My apologies, I had forgotten that they don't give us the value of R2 in the figure, but in the previous question. I assume it changes for every student and they didn't want to make a different figure for each person.

For this question R2 = 39 Ω.

Also, it appears I made a typo in my original post. Rc = 118 Ω, not 18.

The Electrician said:
How do you know your values are correct?

The online program we're using for class had me find those values prior to this question and it says they are correct. I just didn't double-check my post closely enough to make sure I hadn't made any typos.
 
  • #9
Alright, I finally got the right answer.

R1 in parallel with Ra: R1a= 37.745 Ω
R4 in parallel with Rc: R4c= 17.101 Ω

R1a4c in parallel with Rb: R1a4cb = 34.417 Ω

Req between terminals a and b: Req = 34.417 + 7 + 13 = 54.417 Ω

Thanks all. Sorry for the confusion.
 

What is a Y-to-Δ transformation and why is it used?

A Y-to-Δ transformation is a circuit simplification technique that is used to convert a complex network of resistors into a simpler equivalent network. It is often used in circuit analysis to reduce the number of components and make calculations easier.

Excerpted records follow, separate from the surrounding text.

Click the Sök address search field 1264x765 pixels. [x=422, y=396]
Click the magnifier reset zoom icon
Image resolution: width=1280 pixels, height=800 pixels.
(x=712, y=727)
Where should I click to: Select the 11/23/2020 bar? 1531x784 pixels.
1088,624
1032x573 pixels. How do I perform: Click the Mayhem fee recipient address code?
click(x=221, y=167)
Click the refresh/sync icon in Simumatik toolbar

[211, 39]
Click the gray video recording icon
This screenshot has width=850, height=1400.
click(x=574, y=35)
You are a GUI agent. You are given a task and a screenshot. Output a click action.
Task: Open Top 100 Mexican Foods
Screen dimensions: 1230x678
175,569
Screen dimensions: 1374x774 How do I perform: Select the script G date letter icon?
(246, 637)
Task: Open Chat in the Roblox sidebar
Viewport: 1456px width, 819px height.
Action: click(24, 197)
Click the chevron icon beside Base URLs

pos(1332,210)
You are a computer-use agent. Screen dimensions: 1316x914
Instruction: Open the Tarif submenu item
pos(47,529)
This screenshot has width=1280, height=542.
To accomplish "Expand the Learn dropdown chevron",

How does a Y-to-Δ transformation work?

The conversion involves replacing a series of resistors connected in a Y or "star" pattern with an equivalent set of resistors connected in a Δ or "delta" pattern. This is done by using a set of equations that relate the resistances in the Y and Δ configurations.

What are the benefits of using a Y-to-Δ transformation?

There are several benefits to using this technique. It simplifies the circuit, making it easier to analyze and calculate values such as current and voltage. It also reduces the number of components, making the circuit more compact and cost-effective. Additionally, it can help identify symmetries and patterns in the circuit, making it easier to understand and troubleshoot.

In what situations is a Y-to-Δ transformation most useful?

This technique is most useful when dealing with circuits that have a large number of resistors connected in a Y pattern. It is commonly used in power systems, where there are many parallel branches of resistors. It can also be helpful in analyzing filter circuits and other complex networks.

Are there any limitations or drawbacks to using a Y-to-Δ transformation?

While this technique can be very useful, it is important to note that there are some limitations. It can only be applied to circuits that have a Y-shaped resistor configuration, and it is not applicable to circuits with active components such as transistors. Additionally, the transformation may introduce some error in the calculations, so it is important to double-check the results.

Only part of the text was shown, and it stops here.